START Information supplied

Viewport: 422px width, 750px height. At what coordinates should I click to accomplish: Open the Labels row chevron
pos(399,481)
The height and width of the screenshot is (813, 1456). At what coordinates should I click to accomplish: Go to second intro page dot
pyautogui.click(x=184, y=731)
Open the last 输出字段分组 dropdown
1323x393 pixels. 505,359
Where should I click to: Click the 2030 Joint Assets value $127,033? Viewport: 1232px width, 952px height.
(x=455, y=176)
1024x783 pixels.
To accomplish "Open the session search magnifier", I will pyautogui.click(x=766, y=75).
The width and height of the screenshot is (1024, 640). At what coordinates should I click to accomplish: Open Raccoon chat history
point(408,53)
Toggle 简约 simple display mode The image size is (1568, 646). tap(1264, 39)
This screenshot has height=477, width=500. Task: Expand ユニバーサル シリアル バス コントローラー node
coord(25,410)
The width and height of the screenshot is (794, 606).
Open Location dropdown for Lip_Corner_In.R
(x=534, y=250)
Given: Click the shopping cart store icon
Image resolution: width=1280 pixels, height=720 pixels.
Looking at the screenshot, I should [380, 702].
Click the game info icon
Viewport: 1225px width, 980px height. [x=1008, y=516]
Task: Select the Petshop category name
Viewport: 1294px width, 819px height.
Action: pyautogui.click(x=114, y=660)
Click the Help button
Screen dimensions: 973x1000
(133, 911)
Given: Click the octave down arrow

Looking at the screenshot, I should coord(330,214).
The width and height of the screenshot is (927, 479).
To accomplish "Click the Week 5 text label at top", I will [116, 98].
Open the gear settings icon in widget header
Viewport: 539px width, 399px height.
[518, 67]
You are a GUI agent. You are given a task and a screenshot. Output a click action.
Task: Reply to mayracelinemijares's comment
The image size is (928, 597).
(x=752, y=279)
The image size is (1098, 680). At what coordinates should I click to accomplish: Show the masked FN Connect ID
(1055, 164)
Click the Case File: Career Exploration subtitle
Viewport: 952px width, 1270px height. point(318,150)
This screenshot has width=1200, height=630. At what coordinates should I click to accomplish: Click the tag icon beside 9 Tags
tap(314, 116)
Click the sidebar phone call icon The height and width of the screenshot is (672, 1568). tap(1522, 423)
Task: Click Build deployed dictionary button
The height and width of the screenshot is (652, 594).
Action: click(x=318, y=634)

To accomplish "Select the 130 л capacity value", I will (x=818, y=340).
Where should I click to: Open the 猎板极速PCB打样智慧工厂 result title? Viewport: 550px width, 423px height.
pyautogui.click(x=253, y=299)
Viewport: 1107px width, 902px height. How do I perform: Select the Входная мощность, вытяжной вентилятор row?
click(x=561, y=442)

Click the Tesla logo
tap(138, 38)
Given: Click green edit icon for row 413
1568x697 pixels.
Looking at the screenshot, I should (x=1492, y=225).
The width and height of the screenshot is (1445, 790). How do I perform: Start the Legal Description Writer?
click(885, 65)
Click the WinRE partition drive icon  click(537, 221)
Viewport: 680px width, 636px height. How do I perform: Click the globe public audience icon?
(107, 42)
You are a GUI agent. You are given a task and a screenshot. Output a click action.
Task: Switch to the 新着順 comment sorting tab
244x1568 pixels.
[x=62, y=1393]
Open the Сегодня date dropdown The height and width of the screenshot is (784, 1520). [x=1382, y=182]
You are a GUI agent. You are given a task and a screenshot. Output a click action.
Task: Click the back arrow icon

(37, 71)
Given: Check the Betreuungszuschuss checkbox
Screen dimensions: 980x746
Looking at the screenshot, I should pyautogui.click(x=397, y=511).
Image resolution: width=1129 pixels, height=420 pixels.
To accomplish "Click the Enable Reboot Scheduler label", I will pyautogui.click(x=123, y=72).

END Information supplied

— Task to carry out —
Copy out the range of lines above starting at the line with "The width and height of the screenshot is (1024, 640)." and ending at the line with "Task: Reply to mayracelinemijares's comment", exactly and including both.

— Task output —
The width and height of the screenshot is (1024, 640). At what coordinates should I click to accomplish: Open Raccoon chat history
point(408,53)
Toggle 简约 simple display mode The image size is (1568, 646). tap(1264, 39)
This screenshot has height=477, width=500. Task: Expand ユニバーサル シリアル バス コントローラー node
coord(25,410)
The width and height of the screenshot is (794, 606).
Open Location dropdown for Lip_Corner_In.R
(x=534, y=250)
Given: Click the shopping cart store icon
Image resolution: width=1280 pixels, height=720 pixels.
Looking at the screenshot, I should [380, 702].
Click the game info icon
Viewport: 1225px width, 980px height. [x=1008, y=516]
Task: Select the Petshop category name
Viewport: 1294px width, 819px height.
Action: pyautogui.click(x=114, y=660)
Click the Help button
Screen dimensions: 973x1000
(133, 911)
Given: Click the octave down arrow

Looking at the screenshot, I should coord(330,214).
The width and height of the screenshot is (927, 479).
To accomplish "Click the Week 5 text label at top", I will [116, 98].
Open the gear settings icon in widget header
Viewport: 539px width, 399px height.
[518, 67]
You are a GUI agent. You are given a task and a screenshot. Output a click action.
Task: Reply to mayracelinemijares's comment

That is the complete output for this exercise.